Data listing
==========

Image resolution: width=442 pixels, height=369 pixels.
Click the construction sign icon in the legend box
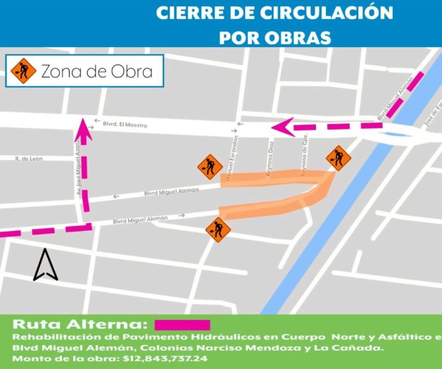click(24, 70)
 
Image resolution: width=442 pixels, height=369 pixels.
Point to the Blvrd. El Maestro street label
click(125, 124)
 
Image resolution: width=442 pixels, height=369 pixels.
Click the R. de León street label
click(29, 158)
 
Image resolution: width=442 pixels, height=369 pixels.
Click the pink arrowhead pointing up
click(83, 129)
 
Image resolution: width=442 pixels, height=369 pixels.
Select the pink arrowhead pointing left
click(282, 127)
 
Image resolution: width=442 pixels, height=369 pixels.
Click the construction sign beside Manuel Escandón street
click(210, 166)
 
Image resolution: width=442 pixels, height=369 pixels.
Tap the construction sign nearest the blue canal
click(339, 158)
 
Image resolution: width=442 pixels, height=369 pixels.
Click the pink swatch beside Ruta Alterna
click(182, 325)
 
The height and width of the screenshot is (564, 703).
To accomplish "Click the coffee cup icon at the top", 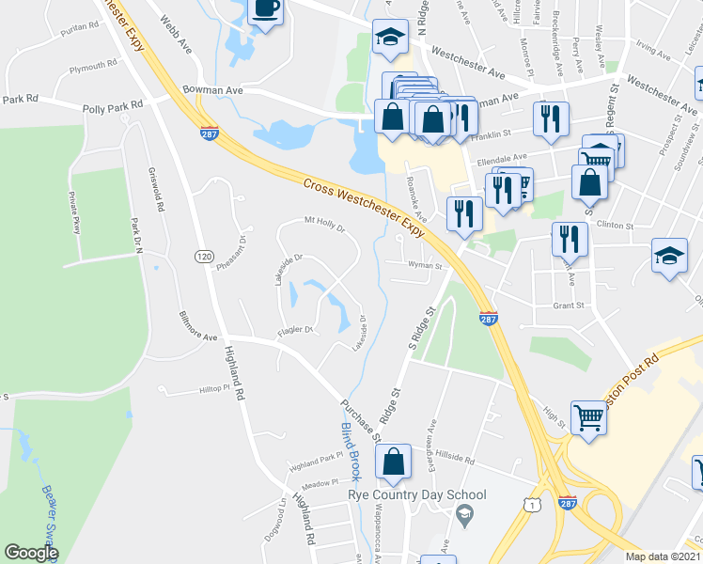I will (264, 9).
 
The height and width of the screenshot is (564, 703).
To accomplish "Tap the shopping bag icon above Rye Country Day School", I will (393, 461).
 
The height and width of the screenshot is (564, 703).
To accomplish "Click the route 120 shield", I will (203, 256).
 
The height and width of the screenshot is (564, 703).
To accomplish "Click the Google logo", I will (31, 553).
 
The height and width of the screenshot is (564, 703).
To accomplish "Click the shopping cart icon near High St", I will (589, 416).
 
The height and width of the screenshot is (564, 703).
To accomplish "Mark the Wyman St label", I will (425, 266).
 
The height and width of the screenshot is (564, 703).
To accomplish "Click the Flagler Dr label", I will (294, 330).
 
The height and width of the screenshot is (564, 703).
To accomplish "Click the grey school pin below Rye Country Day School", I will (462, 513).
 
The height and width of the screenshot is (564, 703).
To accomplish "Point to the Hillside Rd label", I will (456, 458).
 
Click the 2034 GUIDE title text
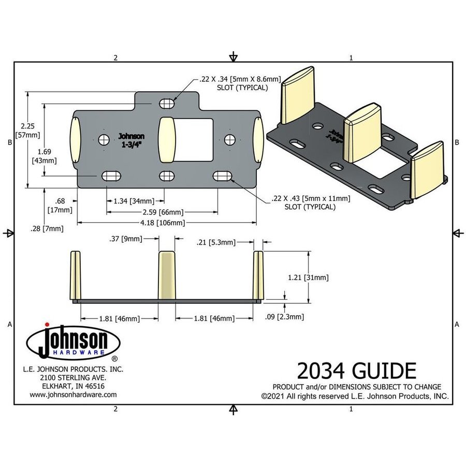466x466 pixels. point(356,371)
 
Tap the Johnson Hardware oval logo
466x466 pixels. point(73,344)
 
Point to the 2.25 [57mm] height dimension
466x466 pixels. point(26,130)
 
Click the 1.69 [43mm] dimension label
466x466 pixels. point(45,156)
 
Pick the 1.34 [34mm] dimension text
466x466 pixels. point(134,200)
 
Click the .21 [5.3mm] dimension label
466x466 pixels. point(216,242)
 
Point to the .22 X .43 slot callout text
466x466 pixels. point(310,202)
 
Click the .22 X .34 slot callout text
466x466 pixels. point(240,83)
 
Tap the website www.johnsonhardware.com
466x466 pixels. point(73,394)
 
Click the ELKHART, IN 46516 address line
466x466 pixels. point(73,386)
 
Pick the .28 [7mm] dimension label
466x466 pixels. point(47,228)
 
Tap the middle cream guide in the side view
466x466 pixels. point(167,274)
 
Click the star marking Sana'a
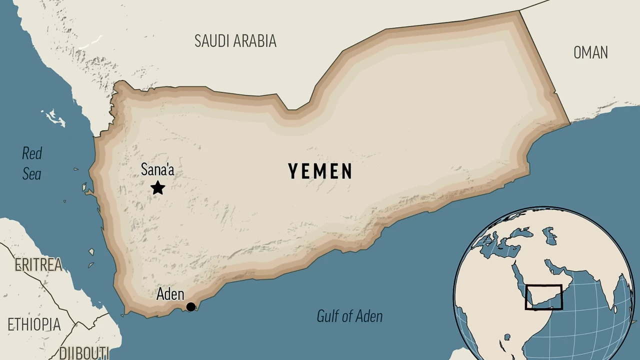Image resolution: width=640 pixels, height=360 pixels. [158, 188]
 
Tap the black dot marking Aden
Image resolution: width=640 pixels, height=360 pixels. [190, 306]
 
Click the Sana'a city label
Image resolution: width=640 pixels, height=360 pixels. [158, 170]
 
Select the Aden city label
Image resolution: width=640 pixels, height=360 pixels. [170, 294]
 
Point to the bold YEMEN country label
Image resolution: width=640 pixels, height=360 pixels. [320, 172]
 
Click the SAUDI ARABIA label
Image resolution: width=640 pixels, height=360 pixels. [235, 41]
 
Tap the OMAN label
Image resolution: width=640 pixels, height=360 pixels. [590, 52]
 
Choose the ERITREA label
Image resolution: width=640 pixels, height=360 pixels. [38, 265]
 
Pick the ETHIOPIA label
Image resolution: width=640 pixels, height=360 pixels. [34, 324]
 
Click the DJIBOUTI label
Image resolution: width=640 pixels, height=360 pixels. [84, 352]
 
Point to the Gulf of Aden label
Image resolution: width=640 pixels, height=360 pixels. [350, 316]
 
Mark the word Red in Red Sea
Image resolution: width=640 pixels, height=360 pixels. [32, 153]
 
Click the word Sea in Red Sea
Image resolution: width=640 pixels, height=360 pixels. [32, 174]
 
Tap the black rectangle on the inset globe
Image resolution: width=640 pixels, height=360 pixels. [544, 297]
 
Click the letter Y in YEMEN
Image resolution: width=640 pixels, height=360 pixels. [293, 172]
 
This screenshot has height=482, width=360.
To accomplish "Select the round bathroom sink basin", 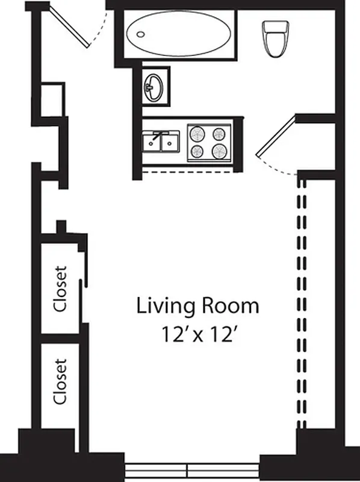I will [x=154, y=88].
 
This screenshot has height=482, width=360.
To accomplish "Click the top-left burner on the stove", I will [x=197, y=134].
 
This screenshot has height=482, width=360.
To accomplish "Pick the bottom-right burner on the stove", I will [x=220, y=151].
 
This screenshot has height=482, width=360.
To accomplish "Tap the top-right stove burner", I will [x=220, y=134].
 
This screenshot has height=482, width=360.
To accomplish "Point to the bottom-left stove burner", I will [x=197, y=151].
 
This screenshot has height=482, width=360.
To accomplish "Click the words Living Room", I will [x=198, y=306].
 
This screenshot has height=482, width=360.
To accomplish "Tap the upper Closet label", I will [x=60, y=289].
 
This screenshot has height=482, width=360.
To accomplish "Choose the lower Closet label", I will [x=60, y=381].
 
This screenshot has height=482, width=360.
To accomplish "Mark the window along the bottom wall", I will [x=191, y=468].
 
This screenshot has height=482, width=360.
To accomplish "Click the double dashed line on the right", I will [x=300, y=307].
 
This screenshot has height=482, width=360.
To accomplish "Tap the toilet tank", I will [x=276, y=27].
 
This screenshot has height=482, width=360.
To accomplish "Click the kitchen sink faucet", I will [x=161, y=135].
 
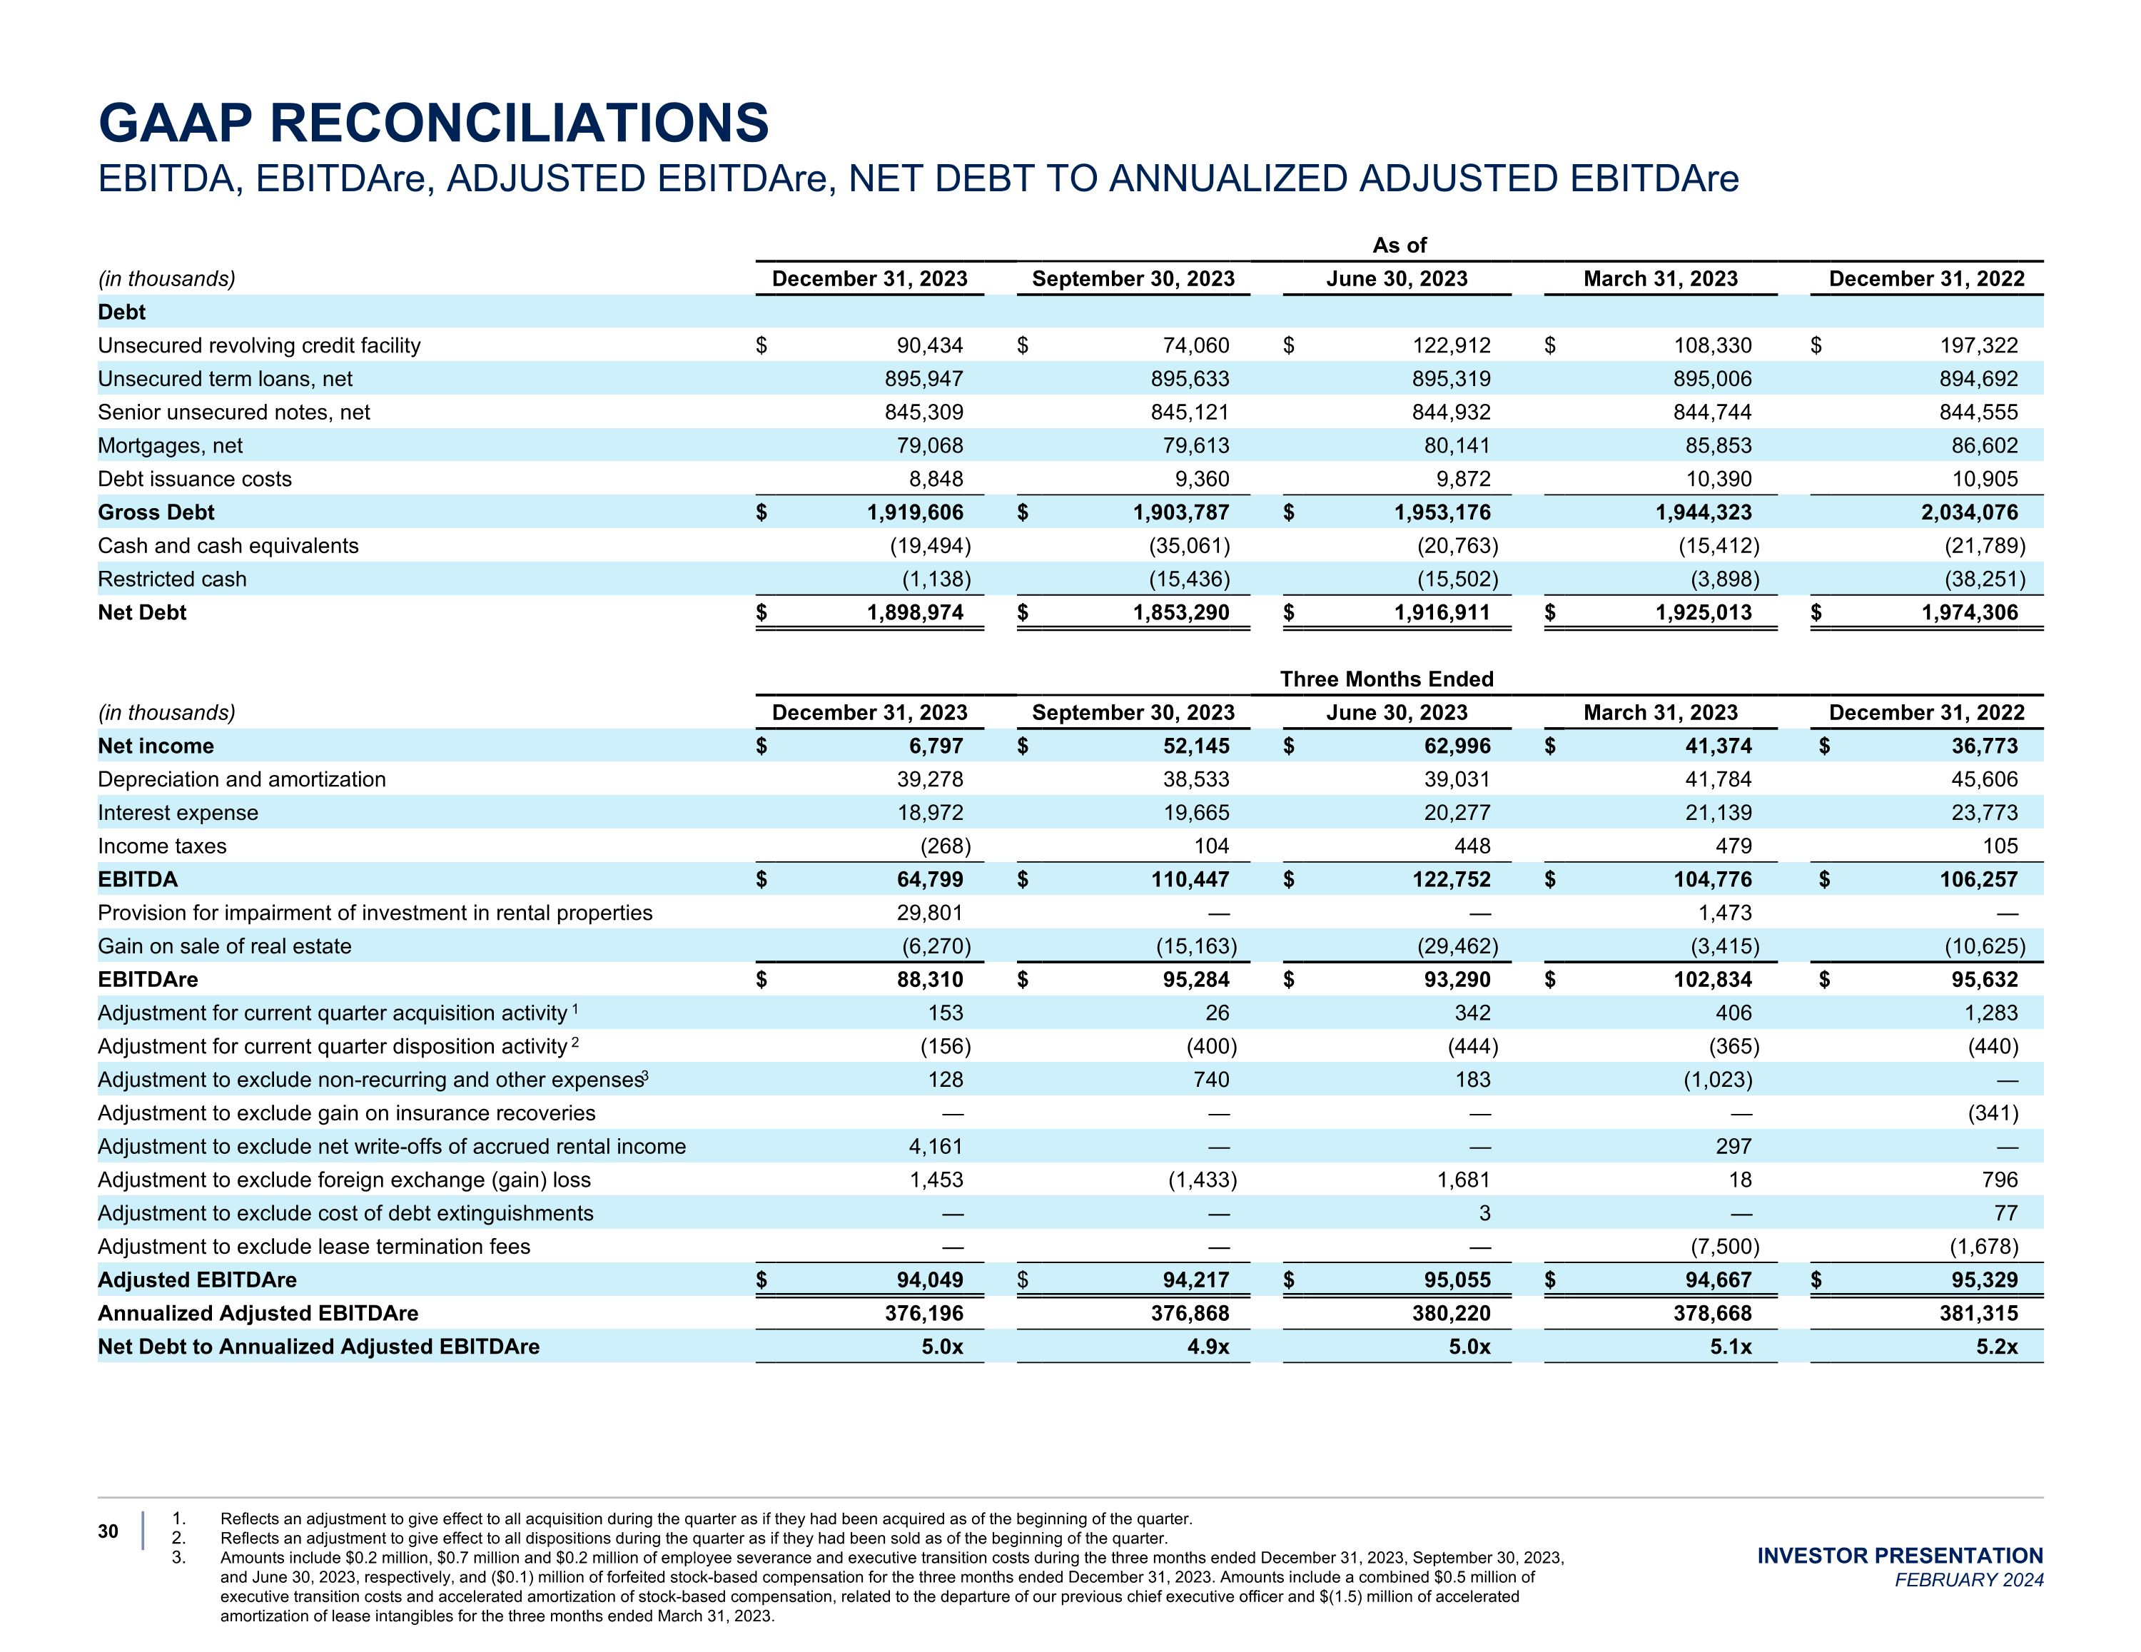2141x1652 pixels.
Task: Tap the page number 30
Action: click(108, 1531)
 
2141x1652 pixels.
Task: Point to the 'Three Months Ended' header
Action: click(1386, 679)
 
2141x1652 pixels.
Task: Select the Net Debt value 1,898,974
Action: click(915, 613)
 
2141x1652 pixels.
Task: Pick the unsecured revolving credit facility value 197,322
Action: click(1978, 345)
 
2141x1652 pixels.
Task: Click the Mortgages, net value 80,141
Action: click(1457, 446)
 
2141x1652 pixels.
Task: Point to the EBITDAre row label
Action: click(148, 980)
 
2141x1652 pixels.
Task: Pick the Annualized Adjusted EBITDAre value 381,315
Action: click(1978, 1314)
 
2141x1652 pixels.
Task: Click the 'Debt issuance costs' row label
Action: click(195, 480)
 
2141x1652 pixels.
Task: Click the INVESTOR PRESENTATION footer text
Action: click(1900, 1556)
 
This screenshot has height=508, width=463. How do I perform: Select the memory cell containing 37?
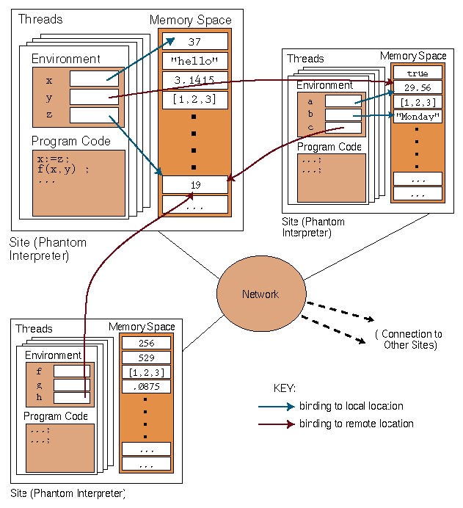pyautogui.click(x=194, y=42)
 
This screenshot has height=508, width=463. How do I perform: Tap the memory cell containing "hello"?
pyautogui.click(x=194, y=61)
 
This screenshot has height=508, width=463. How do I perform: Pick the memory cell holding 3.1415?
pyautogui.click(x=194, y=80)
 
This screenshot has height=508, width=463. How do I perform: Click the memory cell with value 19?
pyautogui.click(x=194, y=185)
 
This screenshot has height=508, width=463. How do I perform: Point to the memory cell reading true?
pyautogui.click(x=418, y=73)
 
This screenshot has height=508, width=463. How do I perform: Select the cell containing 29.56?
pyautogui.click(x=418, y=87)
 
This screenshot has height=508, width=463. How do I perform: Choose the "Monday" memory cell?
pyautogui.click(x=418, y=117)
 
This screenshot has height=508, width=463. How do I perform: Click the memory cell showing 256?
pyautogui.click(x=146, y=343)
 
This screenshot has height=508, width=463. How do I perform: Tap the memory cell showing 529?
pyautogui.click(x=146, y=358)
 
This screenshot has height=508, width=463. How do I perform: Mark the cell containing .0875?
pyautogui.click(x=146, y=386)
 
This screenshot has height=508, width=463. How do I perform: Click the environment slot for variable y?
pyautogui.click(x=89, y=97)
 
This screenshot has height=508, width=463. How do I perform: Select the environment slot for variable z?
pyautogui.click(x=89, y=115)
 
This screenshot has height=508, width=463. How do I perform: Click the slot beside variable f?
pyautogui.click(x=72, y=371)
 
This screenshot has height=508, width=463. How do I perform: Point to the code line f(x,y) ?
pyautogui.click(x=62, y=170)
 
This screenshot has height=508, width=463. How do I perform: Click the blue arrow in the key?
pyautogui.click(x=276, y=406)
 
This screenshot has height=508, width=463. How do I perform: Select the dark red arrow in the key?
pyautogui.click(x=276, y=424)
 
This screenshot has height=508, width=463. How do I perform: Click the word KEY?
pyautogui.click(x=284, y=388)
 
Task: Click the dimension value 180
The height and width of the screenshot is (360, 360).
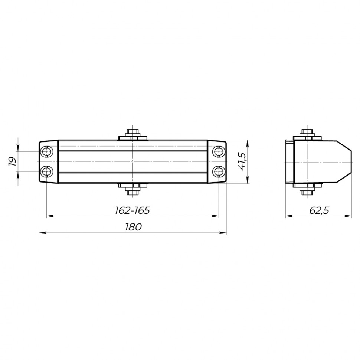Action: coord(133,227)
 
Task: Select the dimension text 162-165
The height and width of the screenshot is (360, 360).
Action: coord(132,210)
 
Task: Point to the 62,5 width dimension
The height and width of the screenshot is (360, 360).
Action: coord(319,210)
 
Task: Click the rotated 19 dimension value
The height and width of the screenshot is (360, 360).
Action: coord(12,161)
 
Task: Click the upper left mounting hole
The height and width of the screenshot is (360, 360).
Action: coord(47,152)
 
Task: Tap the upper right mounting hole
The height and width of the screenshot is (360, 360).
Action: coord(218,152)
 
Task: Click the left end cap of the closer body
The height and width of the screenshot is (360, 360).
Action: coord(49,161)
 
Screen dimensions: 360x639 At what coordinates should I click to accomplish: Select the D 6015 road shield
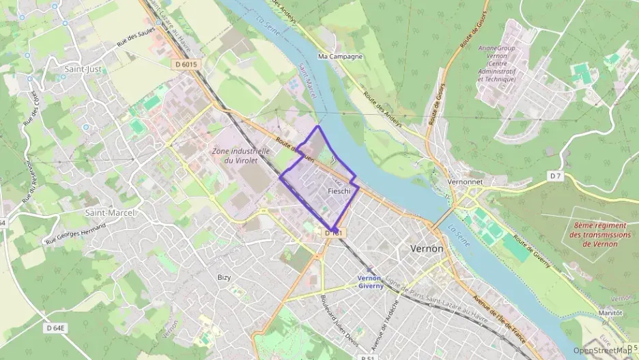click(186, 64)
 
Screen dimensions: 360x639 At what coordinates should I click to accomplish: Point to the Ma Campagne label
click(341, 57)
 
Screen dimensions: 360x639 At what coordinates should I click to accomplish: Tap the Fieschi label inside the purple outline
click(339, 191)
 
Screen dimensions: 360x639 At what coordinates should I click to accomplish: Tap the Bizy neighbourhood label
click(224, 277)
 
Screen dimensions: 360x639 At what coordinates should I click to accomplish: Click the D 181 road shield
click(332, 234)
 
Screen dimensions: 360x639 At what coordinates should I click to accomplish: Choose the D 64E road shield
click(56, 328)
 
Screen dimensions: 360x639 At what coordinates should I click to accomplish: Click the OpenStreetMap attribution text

==========

- Set problem -
Lay out the part of the data listing that runs from its first row through the line containing "click(182, 325)" as a numbered list, skipping blank lines. Leave the pictures out of your answer.

- Output for this task -
1. Image resolution: width=442 pixels, height=369 pixels.
2. Click the construction sign icon in the legend box
3. click(24, 70)
4. Image resolution: width=442 pixels, height=369 pixels.
5. Point to the Blvrd. El Maestro street label
6. click(125, 124)
7. Image resolution: width=442 pixels, height=369 pixels.
8. Click the R. de León street label
9. click(29, 158)
10. Image resolution: width=442 pixels, height=369 pixels.
11. Click the pink arrowhead pointing up
12. click(83, 129)
13. Image resolution: width=442 pixels, height=369 pixels.
14. Select the pink arrowhead pointing left
15. click(282, 127)
16. Image resolution: width=442 pixels, height=369 pixels.
17. Click the construction sign beside Manuel Escandón street
18. click(210, 166)
19. Image resolution: width=442 pixels, height=369 pixels.
20. Tap the construction sign nearest the blue canal
21. click(339, 158)
22. Image resolution: width=442 pixels, height=369 pixels.
23. Click the pink swatch beside Ruta Alterna
24. click(182, 325)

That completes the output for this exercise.